Massachusetts Man at Heart of Twisted Citizenship Case

     (CN) – A Massachusetts-born man says he spent 10 years in “unlawful exile” after the United States deported him, only to have his recently reissued U.S. passport revoked.
     Roberto Dominguez was “born and raised” in Lawrence, Mass., and has a birth certificate memorializing his birth there on Nov. 9, 1979, according to the federal complaint filed Thursday in Boston. To better distinguish the plaintiff from his family members, they are described by their first names in this article.
     Immigration problems for Roberto allegedly began when he pleaded guilty at age 17 to assault charges and was sentenced to two years in prison.
     Roberto says he completed his sentence only to find himself detained and then deported to the Dominican Republic.
     The citizenship confusion allegedly stems from the fact that Roberto’s parents later registered his birth in the Dominican Republic as well.
     Roberto says his mother, Juana, was undocumented and unmarried when she gave birth to him in Lawrence. She did not identify Juan Dominguez as Roberto’s father on the birth certificate and she did not give her own name at the hospital, according to the complaint. Instead she allegedly gave the name of Juan’s dead sister, just as she had for her whole unauthorized stay in the United States that year.
     Juan and Juana allegedly brought the infant Roberto to the Dominican Republic in December 1979 because they had left their two older children there. The couple married in the Dominican Republic that month and filed Roberto’s birth certificate there in January 1980, saying he had been born in Santiago on Nov. 4, 1979.
     “These steps were taken in order to simplify, in the family’s view, future immigration plans for Juana Dominguez and the three children – the birth registration established Juana and Juan Dominguez as the mother and father of Roberto Dominguez under their own names, and the civil marriage formally established Juan and Juana Dominguez’s existing relationship,” according to the complaint.
     The couple allegedly brought their new son back to the United States shortly thereafter, and Roberto says he has visited the Dominican Republic often for the next many years, using his U.S. birth certificate to travel.
     Roberto obtained an immigrant visa, as did his father and two siblings, in 1983 because the family still feared attracting attention to Juana’s previous time spent in the U.S. without authorization, according to the complaint.
     The address listed on the application for those visas is the same one Juana put on Roberto’s Lawrence, Mass., birth certificate, the complaint notes.
     Roberto says he was ignorant of the contradictory paperwork until immigration officials confronted him about it when he was 19.
     “Of course, Mr.
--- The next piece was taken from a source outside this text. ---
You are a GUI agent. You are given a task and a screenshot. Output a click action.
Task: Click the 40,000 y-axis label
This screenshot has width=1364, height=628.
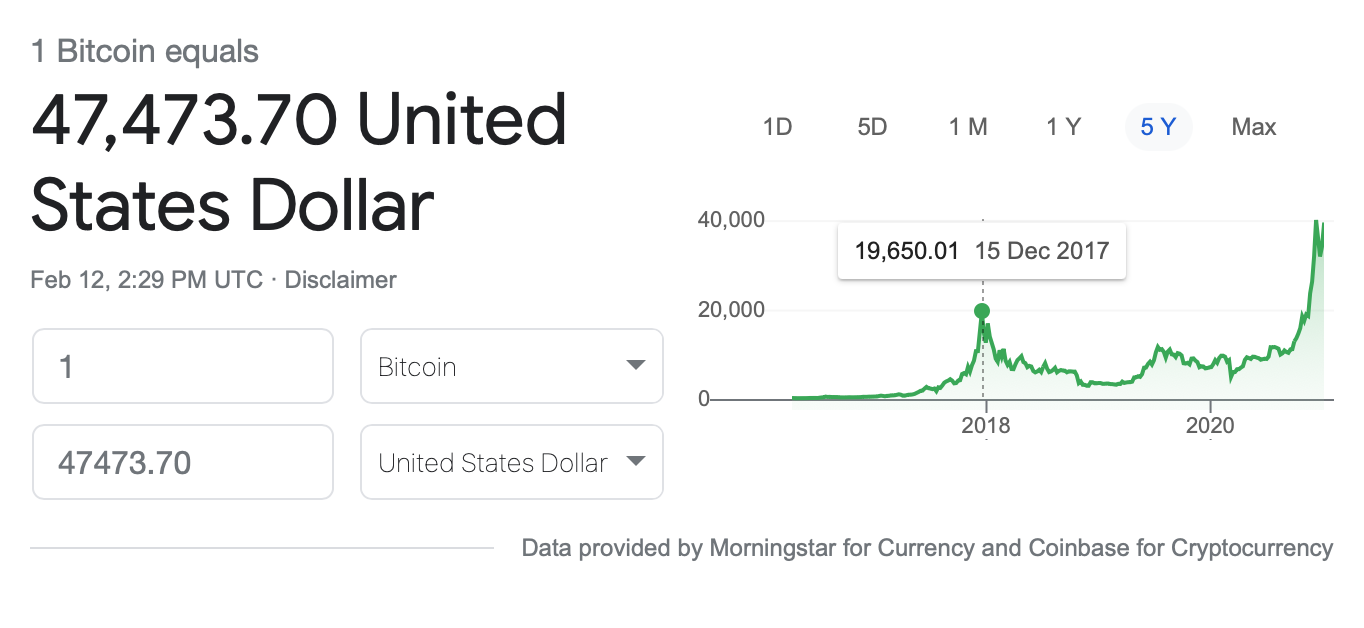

Dominguez had no independent recollection of his own birth or of his parents’ actions related to the 1980 visa petition and birth registration,” the complaint states. “He did not know how to explain the documents he was shown.”
     Roberto says it took him 10 years to persuade the U.S. Consulate in the Dominican Republic that he was indeed a U.S. citizen by showing them his “Massachusetts birth certificate and photographic evidence establishing his presence in the U.S. as an infant.”
     In addition to a birth certificate, Roberto has the “bassinet tag from Lawrence General Hospital and a hospital nursery photograph greeting card his mother sent to his aunt at the time of his birth, which is identical to hospital greeting cards that other family members born at Lawrence General Hospital in 1979 sent to relatives.”
     Pointing to further proof in the pudding, so to speak, Roberto notes that he is circumcised, “a rare procedure for male babies in the Dominican Republic,” as evidenced by the fact that his older DR-born brother is uncircumcised.
     Roberto says struggled to readjust when he returned to the U.S. in 2009 and was arrested two years later for drug possession.
     While serving another six months in jail after pleading guilty, “the U.S. Department of State revoked Mr. Dominguez’s U.S. passport,” the complaint states.
     Roberto says he “lives in statelessness, and fears that he will be deported again at any time.”
     The 34-year-old seeks declaratory judgment regarding his U.S. citizenship. He is represented by Andrea Saenz of the Immigration Justice Clinic at the Benjamin Cardozo School of Law.